Pesticides derived from the bacterium Bacillus thuringiensis – widely known as Bt – have been important to farmers since the 1920s. Sixteen years ago, transgenic seed that produces insecticidal Bt proteins became available. Use of these transgenic Bt crops in the U.S. has reached 75% of cotton and 65% of corn acreage, while Bt pesticides are the most important insect control method available to organic farmers.

The Bt crop technology has saved producers millions of dollars by increasing yields and greatly reducing applications of broad-spectrum chemical pesticides. These factors make Bt important to both agriculture and human health.

Yet entomologists know that constant exposure creates evolutionary pressure for insect pests to become resistant to a pesticide. That’s why Bt plants are required to produce a high dose of insecticidal toxin and producers adopting Bt crops have been mandated to plant non-Bt refuges to bolster populations of susceptible insects in their fields. Susceptible insects emerging from these refuges mate with and dilute any resistant populations.

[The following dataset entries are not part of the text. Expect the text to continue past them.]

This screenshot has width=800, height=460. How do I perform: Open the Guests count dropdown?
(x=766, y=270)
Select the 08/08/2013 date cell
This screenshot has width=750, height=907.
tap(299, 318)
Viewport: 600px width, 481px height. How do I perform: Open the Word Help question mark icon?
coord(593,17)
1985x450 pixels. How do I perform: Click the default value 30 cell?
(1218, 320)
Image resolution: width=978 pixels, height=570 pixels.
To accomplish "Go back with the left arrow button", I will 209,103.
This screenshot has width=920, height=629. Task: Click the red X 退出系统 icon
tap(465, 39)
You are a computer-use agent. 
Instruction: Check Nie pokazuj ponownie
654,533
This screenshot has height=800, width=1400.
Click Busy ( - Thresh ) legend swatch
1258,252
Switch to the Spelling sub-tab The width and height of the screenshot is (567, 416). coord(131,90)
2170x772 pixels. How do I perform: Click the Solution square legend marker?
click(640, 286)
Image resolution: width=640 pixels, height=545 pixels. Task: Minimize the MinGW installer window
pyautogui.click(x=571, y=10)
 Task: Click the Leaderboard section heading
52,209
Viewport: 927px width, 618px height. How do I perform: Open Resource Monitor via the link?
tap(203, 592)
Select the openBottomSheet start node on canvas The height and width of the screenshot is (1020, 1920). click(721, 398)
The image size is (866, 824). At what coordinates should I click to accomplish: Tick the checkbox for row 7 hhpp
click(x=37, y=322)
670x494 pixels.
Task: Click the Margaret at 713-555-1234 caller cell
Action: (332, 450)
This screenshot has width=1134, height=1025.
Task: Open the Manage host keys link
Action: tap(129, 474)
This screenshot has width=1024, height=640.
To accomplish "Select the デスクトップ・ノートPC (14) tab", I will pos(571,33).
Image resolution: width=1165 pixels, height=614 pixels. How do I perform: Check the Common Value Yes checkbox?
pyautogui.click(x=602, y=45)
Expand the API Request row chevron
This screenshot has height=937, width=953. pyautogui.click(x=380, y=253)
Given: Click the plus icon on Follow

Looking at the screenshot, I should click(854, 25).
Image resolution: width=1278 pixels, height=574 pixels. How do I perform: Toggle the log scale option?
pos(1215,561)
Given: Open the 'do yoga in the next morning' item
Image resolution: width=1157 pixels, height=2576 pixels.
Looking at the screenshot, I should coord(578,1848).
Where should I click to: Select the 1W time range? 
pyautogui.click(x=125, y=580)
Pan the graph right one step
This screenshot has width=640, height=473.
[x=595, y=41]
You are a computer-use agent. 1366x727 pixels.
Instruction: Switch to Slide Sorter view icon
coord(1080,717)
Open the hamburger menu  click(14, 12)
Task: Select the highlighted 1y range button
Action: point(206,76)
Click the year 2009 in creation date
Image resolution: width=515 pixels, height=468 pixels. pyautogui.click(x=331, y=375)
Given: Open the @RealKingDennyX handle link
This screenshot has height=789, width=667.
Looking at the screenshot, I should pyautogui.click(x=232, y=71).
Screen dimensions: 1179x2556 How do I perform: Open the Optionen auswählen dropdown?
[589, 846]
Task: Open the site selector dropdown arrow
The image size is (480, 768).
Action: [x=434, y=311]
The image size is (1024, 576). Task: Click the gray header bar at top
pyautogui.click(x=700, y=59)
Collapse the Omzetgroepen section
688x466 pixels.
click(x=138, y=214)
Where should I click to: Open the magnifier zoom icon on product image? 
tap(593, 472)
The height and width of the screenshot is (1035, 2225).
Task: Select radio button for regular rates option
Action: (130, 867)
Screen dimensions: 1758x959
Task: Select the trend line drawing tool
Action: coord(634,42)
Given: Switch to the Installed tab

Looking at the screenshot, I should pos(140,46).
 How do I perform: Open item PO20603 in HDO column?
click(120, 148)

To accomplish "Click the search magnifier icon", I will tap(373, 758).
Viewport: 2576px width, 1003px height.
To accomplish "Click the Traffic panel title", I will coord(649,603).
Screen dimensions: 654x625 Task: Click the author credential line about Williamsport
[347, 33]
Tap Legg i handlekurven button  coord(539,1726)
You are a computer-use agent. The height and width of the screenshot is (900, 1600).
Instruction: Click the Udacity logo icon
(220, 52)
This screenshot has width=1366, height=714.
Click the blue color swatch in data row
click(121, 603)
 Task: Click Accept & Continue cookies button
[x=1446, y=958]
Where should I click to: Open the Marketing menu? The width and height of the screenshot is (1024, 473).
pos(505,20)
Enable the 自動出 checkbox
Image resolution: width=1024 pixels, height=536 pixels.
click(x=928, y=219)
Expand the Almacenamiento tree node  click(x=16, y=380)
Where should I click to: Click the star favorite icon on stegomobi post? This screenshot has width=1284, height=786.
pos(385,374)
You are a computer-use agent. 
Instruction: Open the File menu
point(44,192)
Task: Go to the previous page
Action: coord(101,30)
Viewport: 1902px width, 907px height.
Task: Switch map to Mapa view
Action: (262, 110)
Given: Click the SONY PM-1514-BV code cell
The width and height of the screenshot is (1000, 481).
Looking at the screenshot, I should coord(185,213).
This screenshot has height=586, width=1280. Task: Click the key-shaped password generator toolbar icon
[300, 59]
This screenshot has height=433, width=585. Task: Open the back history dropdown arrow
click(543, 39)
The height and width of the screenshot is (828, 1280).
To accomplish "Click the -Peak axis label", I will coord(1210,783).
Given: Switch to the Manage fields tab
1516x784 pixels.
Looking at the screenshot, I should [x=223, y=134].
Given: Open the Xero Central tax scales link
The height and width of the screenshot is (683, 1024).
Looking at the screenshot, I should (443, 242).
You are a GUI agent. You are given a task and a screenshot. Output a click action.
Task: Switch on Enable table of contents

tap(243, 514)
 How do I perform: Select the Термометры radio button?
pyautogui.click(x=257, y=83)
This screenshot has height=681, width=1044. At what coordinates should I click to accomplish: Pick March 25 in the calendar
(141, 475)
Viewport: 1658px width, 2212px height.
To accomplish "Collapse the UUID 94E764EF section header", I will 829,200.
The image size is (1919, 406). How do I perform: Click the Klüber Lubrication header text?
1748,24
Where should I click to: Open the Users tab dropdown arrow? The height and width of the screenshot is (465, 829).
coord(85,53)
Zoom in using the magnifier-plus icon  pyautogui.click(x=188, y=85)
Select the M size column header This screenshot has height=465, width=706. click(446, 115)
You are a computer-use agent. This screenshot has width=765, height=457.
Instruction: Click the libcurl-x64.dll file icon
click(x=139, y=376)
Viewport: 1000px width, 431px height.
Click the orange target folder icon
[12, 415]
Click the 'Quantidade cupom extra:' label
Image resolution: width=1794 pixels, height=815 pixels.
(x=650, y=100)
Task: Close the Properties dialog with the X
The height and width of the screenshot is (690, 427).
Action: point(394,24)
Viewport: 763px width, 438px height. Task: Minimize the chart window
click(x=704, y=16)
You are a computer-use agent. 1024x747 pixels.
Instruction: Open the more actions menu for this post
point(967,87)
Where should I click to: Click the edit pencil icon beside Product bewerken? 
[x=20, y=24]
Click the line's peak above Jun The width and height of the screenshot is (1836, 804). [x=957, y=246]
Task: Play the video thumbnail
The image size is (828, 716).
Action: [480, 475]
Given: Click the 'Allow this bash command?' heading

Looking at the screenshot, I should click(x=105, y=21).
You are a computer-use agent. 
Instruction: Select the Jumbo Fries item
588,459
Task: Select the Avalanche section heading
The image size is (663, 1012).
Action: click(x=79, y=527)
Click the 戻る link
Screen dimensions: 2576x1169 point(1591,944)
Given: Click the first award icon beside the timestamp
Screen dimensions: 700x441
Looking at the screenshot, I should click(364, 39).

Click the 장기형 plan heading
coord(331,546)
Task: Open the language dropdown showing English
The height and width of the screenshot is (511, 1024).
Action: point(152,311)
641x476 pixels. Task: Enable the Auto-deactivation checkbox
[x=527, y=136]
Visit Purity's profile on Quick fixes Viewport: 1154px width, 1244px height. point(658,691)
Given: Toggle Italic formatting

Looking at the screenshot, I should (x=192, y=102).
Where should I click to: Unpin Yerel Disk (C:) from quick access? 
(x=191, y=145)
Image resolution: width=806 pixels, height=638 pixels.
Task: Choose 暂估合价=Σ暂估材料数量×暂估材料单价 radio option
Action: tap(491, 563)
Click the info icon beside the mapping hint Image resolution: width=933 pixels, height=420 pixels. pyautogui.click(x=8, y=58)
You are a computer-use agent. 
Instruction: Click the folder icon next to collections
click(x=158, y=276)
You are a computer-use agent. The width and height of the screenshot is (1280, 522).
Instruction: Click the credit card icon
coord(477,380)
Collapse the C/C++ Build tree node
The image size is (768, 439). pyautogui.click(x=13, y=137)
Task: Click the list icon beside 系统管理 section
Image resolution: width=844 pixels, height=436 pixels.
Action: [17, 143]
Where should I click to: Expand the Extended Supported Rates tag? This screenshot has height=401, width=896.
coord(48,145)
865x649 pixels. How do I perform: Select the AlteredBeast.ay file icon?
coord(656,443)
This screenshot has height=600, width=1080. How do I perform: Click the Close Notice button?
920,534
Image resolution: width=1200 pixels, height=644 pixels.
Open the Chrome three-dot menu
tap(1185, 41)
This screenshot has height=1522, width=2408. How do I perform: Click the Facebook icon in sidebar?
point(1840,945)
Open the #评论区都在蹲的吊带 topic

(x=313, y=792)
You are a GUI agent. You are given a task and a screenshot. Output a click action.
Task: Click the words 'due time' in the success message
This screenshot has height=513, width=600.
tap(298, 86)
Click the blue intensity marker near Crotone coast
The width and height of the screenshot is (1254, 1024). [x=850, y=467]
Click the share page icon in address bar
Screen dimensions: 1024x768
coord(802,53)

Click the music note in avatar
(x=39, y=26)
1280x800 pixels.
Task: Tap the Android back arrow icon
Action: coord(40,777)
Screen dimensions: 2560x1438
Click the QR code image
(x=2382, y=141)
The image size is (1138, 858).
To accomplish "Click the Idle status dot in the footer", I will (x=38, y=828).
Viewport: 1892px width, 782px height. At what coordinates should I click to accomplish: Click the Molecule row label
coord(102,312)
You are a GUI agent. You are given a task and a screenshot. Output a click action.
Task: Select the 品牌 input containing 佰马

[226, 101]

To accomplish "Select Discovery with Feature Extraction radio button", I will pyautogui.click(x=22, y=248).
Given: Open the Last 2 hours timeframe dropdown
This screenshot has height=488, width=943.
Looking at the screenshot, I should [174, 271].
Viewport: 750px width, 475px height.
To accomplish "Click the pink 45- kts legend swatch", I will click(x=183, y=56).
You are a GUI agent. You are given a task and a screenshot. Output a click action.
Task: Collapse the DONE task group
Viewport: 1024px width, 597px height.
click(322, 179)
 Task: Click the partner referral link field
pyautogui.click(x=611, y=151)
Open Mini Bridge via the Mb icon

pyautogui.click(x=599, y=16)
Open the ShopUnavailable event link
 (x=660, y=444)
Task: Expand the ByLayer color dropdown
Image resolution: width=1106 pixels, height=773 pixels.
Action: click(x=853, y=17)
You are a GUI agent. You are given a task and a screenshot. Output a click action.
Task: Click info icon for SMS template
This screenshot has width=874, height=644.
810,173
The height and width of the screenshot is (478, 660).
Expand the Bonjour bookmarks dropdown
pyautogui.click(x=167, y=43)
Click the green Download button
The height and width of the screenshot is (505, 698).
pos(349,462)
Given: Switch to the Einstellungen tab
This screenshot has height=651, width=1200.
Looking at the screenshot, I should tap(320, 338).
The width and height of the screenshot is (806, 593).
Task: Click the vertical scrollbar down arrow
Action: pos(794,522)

However, resistance to Bt crops has already emerged in India, China and Puerto Rico, where damage by resistant fall armyworms to a Bt corn variety resulted, for the first time in the U.S., in withdrawal of this variety from the market.

Although cold temperatures prevent their northward movement, Bt-resistant fall armyworms from Puerto Rico are believed to have migrated into Florida, representing a risk to southern growers and organic farmers.